> **Exercise description**:
Write the next part of the numbered text on the parties behind employer health plans, starting right after its last sentence.

> **Text passage**:
5. Benefits Consultants. Many employers use benefit consulting firms (Hewitt & Assoc., William H. Mercer) to help design and decide what health plan policies to offer. Consultants can play a very complex role in advising, beyond helping find health plans for the employer. Larger employers are more likely to hire consultants.
6. Insurance Brokers. Mostly used by smaller employers, brokers research and help employers find “off-the-shelf” health plans that fit their needs. Brokers play a less complex role than benefits consultants, more akin to travel agents & travel.
7. Insurer. The insurer is the entity that is the risk underwriter, the typical insurance company role. HMOs play the role of “insurer” in the way a traditional insurance company does. Sometimes employers or unions are the “insurer” of a health plan, by “self-insuring” (or “self-funding”) their health plans by underwriting the risk for their employer health plans. Essentially, the employer is both employer & insurance company. But ERISA (from #1 above) declares that these plans can’t be regulated by states, only federally—that they’re not “insurance.” The existence of these self-insured plans prevents major health plan reform at the state level since the states can’t regulate them in any way, and the federal government essentially doesn’t. About 40% of Americans (and Minnesotans) are currently covered by self-insured plans.

> **Listed records**:

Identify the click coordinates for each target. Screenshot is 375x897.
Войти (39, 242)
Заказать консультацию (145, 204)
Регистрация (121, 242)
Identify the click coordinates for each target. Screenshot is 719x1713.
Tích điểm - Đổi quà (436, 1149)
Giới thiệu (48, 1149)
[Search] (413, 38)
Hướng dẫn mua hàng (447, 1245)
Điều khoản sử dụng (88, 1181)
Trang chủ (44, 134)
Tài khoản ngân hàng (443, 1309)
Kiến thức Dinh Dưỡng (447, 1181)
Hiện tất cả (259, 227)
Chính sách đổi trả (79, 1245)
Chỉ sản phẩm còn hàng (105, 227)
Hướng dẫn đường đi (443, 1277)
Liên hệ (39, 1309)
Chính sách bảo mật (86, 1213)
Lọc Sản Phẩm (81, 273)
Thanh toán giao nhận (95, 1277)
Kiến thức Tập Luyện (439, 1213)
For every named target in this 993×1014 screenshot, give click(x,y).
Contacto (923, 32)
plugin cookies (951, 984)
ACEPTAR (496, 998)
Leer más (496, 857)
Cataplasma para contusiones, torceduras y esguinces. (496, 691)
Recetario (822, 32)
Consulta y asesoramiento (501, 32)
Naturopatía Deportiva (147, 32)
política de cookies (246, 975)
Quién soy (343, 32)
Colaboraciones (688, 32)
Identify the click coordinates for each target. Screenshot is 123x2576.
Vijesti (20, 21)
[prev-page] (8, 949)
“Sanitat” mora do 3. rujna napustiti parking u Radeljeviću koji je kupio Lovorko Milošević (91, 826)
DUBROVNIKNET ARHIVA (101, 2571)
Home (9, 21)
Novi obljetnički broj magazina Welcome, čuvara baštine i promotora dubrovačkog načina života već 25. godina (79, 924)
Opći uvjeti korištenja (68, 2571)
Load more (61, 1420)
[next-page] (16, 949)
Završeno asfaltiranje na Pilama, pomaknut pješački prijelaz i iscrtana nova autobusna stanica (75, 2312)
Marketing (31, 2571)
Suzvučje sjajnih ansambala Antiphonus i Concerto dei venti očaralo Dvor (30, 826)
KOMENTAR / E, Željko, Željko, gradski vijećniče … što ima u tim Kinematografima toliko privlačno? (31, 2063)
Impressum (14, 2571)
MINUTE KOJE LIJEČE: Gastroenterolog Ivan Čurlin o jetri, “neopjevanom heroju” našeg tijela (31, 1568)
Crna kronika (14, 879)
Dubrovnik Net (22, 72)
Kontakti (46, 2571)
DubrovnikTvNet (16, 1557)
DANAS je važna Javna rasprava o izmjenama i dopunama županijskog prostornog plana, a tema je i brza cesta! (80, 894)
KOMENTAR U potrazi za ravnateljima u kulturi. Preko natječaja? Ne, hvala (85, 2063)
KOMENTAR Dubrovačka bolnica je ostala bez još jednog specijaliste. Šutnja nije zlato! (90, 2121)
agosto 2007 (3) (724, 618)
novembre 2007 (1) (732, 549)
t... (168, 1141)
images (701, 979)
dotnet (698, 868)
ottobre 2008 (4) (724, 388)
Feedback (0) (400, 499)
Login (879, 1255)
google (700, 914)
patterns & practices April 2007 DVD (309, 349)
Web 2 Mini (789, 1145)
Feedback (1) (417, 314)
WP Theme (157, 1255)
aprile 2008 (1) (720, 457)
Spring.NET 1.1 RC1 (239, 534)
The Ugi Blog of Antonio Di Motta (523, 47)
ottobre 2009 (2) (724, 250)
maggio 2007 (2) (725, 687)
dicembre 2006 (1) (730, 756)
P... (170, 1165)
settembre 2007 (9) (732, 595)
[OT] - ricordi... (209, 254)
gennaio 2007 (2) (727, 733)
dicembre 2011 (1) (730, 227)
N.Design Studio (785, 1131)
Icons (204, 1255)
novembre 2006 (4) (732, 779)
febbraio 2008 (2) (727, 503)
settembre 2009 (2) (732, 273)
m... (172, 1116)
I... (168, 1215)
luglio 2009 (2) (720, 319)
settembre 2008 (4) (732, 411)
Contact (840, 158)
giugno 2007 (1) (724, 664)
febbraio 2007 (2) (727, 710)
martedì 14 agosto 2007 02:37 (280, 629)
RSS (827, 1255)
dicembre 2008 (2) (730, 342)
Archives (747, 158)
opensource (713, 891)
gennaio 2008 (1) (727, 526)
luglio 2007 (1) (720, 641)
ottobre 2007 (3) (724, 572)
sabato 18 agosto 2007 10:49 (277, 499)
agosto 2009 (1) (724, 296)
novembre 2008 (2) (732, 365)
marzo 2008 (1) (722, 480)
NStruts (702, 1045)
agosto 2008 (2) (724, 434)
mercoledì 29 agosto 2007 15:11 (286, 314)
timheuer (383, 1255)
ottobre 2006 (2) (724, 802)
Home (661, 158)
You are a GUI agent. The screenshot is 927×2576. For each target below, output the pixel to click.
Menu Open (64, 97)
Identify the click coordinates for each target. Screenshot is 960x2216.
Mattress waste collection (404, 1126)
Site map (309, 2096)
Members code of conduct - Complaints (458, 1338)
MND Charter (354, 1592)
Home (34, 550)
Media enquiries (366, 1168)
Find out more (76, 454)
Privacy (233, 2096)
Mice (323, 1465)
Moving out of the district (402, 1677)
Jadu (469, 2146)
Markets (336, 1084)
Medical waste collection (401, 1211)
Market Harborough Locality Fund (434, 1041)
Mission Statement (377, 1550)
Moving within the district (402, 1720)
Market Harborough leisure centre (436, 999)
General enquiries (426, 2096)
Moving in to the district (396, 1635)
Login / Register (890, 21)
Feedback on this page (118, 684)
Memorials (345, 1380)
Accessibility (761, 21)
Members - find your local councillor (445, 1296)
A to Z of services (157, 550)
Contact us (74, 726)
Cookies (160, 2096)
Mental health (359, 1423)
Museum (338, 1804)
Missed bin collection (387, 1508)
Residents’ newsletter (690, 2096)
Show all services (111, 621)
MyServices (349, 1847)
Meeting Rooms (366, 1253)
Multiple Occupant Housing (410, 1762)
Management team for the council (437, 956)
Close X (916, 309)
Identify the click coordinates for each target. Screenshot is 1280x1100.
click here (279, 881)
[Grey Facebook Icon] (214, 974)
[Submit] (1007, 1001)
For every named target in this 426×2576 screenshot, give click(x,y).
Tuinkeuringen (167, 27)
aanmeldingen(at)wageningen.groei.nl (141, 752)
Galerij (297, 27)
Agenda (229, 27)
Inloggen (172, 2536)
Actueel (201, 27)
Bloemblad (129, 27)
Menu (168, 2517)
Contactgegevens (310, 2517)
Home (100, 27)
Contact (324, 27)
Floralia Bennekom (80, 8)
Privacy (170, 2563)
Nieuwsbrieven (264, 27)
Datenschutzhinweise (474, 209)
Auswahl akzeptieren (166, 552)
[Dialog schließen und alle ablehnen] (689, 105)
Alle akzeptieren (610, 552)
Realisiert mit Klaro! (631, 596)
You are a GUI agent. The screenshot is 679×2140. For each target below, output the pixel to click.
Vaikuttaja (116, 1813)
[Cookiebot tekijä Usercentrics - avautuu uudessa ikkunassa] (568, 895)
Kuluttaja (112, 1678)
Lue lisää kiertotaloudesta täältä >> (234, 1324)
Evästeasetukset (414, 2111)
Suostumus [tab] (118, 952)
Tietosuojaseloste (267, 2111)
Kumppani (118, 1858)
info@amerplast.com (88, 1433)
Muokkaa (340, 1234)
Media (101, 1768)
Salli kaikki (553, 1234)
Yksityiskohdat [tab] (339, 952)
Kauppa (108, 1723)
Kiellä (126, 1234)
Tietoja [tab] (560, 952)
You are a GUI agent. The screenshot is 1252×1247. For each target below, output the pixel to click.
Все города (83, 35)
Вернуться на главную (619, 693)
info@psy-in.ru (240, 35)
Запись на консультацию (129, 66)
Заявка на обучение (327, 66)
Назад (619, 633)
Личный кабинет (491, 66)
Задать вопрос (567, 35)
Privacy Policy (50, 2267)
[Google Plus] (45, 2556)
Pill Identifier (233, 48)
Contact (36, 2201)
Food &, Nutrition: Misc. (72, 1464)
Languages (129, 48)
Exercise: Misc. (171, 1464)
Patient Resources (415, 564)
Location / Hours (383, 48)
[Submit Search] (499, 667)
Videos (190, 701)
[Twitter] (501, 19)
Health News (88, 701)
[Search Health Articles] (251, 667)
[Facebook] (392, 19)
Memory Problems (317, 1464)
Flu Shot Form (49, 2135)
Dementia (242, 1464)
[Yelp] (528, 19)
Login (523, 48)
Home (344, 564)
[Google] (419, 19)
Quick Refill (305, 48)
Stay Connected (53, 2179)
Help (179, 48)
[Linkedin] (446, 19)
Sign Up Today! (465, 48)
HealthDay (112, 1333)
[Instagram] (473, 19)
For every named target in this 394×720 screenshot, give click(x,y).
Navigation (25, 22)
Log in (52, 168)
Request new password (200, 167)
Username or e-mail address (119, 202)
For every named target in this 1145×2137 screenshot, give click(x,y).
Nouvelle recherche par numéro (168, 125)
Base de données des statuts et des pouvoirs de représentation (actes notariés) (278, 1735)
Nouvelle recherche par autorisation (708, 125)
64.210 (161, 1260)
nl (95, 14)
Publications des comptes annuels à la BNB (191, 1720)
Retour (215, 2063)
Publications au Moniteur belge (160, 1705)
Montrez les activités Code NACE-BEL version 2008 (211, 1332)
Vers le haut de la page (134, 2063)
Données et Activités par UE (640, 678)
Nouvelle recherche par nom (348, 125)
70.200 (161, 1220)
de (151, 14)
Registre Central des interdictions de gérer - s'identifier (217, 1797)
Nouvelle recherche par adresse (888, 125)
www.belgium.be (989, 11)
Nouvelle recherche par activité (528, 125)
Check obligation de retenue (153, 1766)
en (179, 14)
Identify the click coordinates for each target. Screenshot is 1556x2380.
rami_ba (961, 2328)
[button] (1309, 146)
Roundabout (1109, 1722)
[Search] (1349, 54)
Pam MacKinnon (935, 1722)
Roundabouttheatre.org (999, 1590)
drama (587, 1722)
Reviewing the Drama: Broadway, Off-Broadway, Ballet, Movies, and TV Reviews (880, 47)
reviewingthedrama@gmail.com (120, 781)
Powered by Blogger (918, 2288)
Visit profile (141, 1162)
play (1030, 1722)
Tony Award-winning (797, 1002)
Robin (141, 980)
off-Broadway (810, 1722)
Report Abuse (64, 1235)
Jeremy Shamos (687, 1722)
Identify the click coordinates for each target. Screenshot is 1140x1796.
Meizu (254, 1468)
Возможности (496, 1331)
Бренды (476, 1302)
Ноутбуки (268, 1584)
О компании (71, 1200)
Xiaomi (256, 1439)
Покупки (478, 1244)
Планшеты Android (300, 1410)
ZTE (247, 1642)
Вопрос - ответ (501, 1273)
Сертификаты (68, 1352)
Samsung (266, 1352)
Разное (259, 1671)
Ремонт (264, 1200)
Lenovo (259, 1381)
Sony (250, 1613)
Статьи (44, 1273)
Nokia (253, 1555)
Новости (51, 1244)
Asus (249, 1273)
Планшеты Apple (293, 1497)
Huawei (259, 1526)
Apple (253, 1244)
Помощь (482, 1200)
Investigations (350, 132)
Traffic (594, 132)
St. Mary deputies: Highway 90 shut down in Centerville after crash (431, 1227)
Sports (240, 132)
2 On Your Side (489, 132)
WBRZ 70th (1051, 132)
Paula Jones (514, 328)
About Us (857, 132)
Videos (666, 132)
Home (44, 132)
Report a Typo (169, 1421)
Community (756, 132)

> **Response**:
8. Reinsurance. HMOs and traditional insurance cos. are required to—& most self-insurers do—buy coverage from reinsurance companies, which reimburse them for very high cost claim expenses, either costs for an individual patient, or the company health plan costs in whole. Reinsurance is insurance for health insurers.
9. Third Party Administrator (TPA). Sub-contractors hired by insurers to administer health plan(s)—paperwork, claims, collect premium payments, etc.
10. Managed Care Administrator. Sub-contractors that operate like TPAs, but for administering the managed care oversight and review functions of insurers.
11. Carve-outs. When an insurer separates (“carves”) out the operations within their plan for very specific, unique types of care, e.g. Rx, vision, to specialist sub-contractors.
12. Provider. You see a provider. He or she will deal with a 3rd-party for claims payments and possibly with another (or the same) 3rd-party for managed care issues.
A viable and much-needed alternative!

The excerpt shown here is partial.